[START OF INPUT DATA]

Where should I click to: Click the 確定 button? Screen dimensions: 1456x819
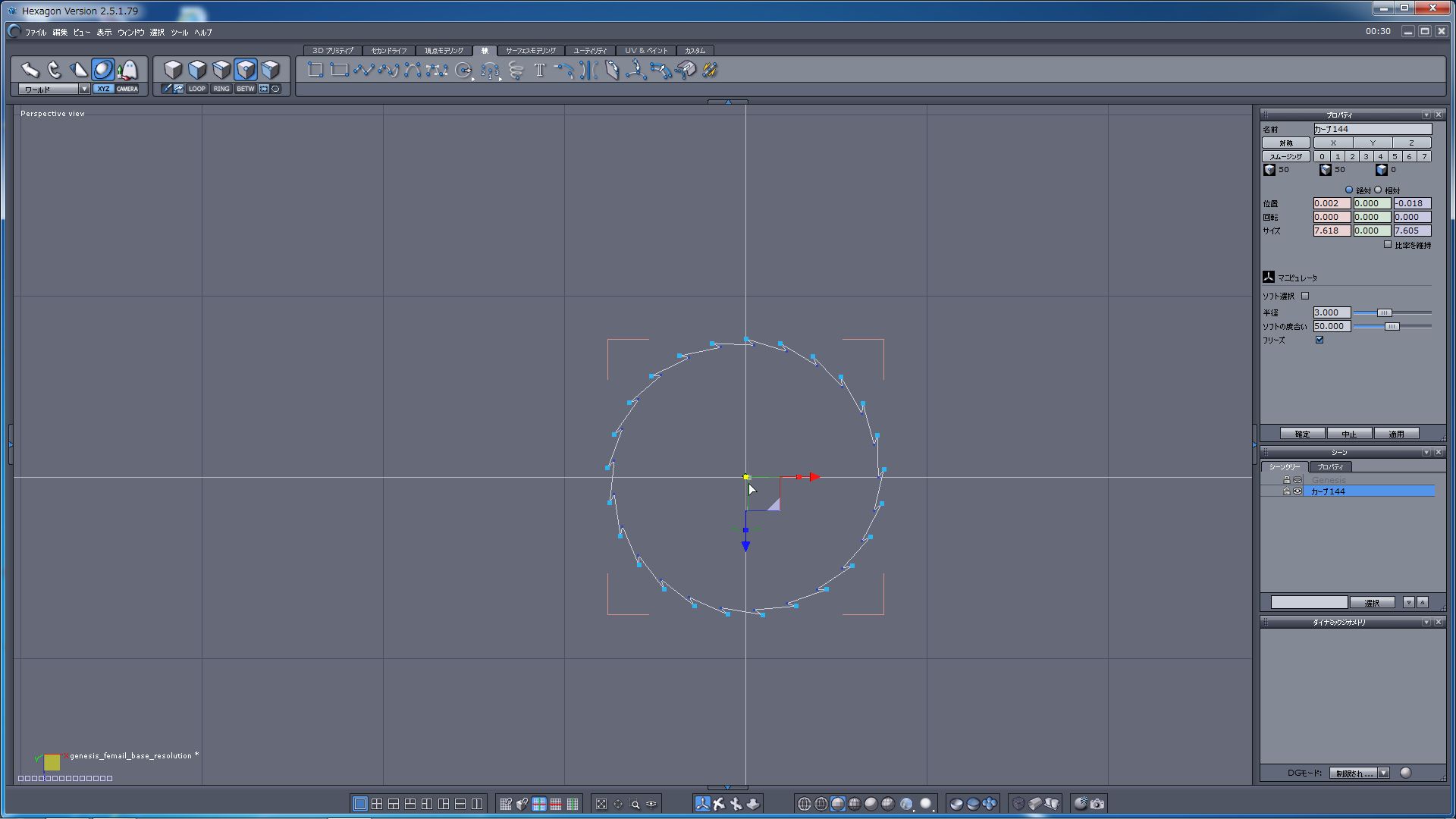[x=1302, y=434]
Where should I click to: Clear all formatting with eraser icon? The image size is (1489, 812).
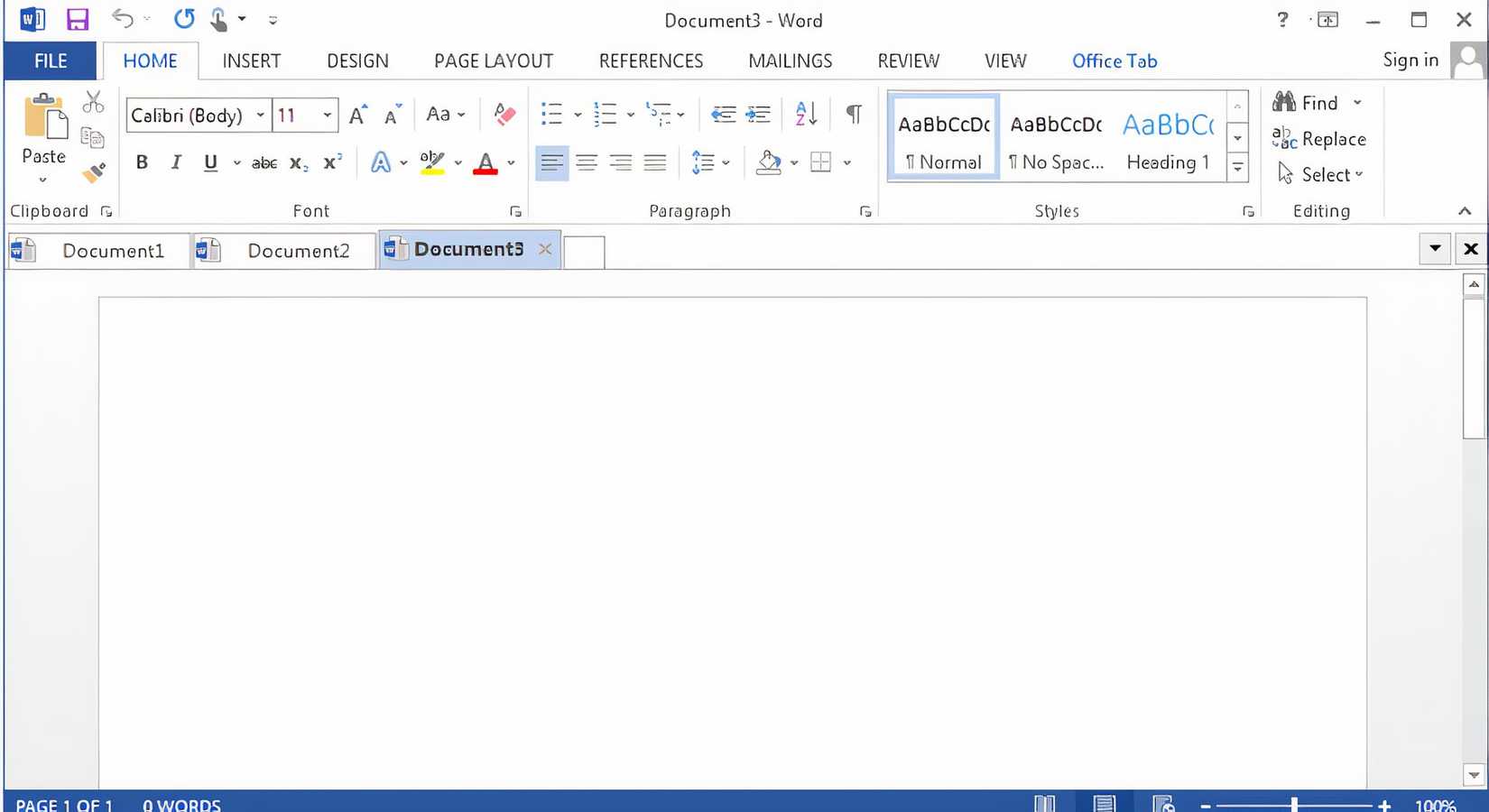coord(504,114)
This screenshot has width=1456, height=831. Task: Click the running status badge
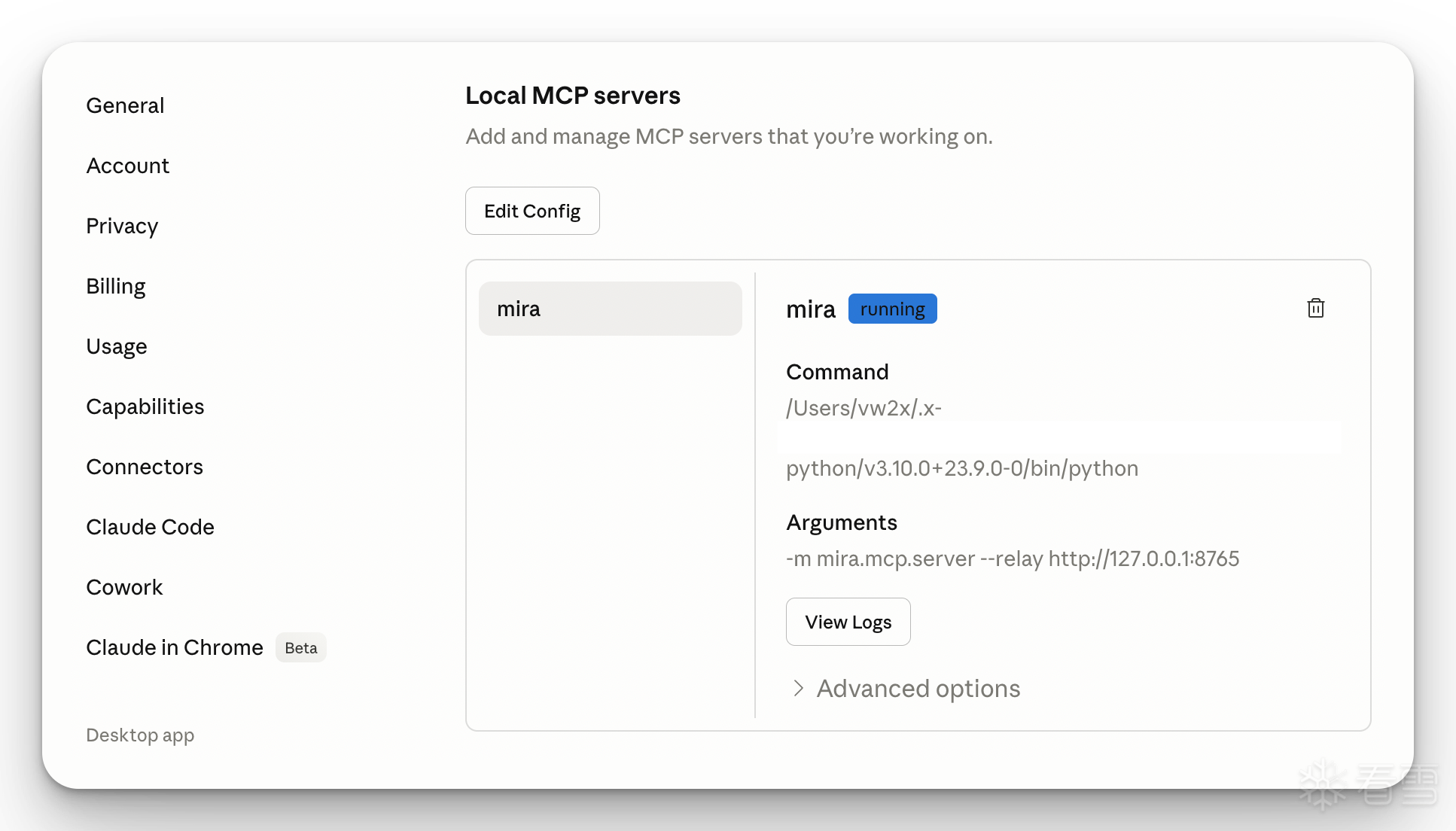[892, 309]
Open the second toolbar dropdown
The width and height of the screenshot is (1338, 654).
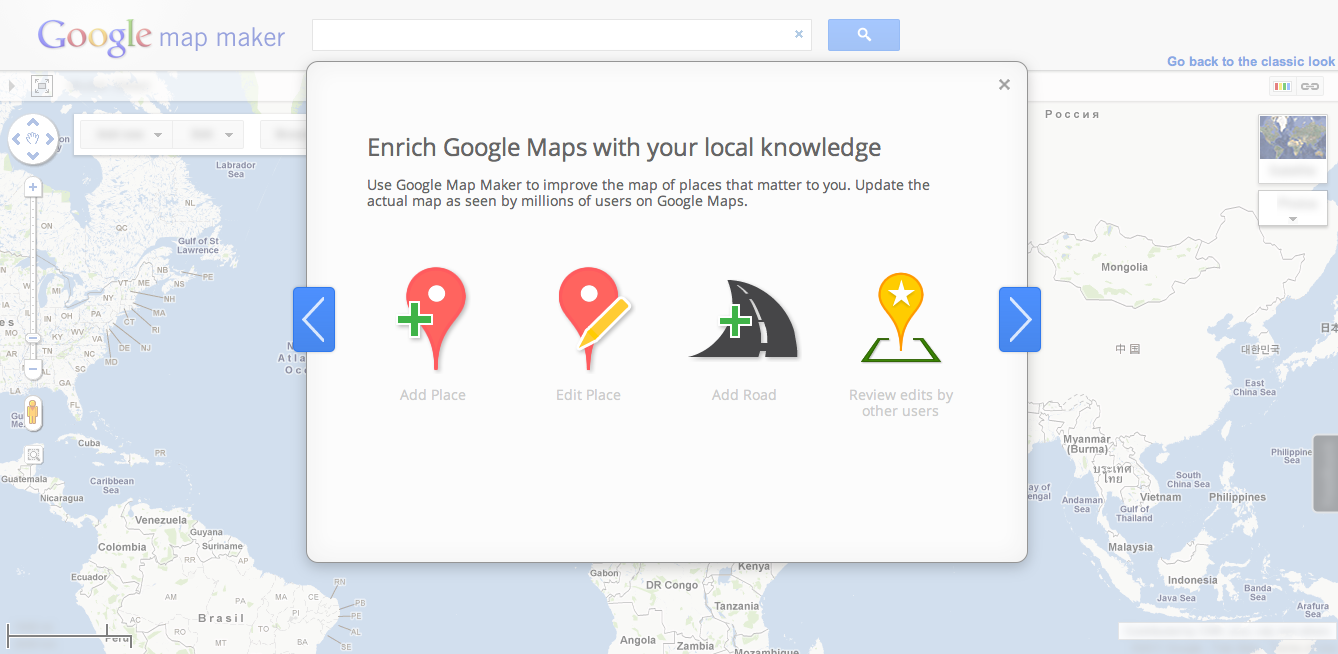[x=208, y=133]
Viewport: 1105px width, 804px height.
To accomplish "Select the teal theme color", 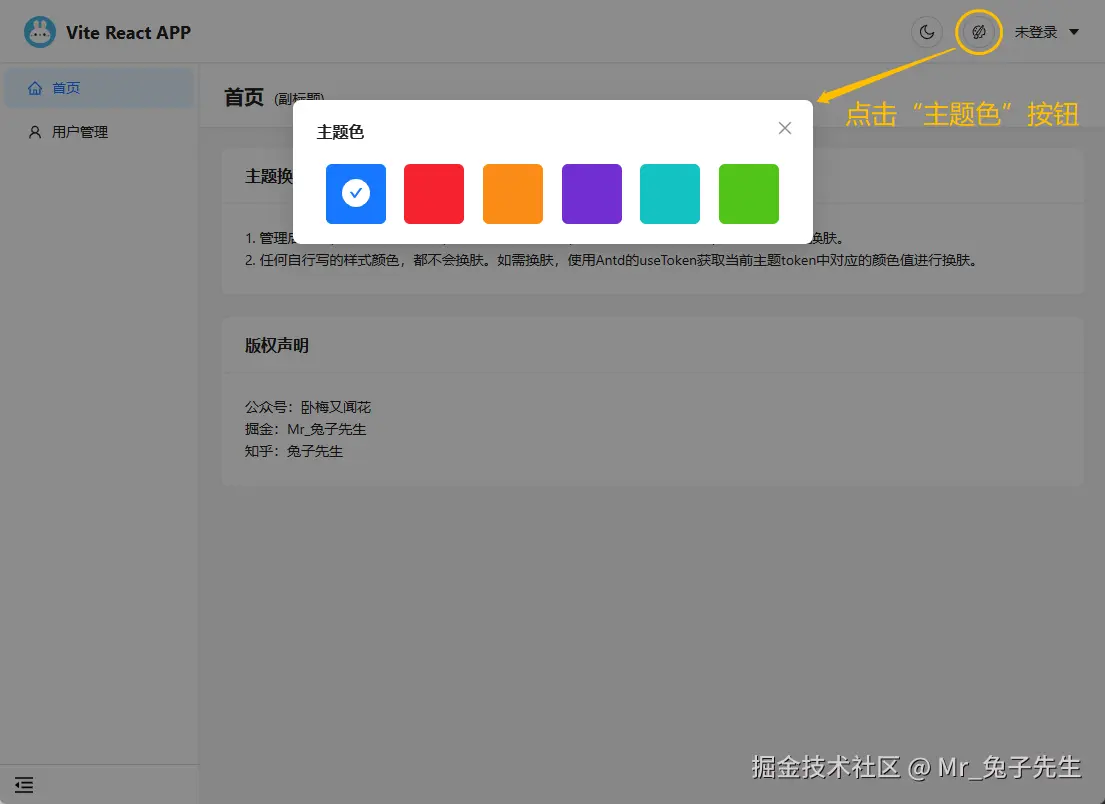I will click(670, 193).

[END OF INPUT DATA]

◆ OBJECTIVE: Return the rows above verbatim, from the first line up to and including the line that contains "[x=208, y=133]". Omit the pictures.

◆ REPLY:
Where should I click to: Click the 確定 button? Screen dimensions: 1456x819
[x=1302, y=434]
Where should I click to: Clear all formatting with eraser icon? The image size is (1489, 812).
coord(504,114)
This screenshot has width=1456, height=831. Task: Click the running status badge
[892, 309]
Open the second toolbar dropdown
The width and height of the screenshot is (1338, 654).
[x=208, y=133]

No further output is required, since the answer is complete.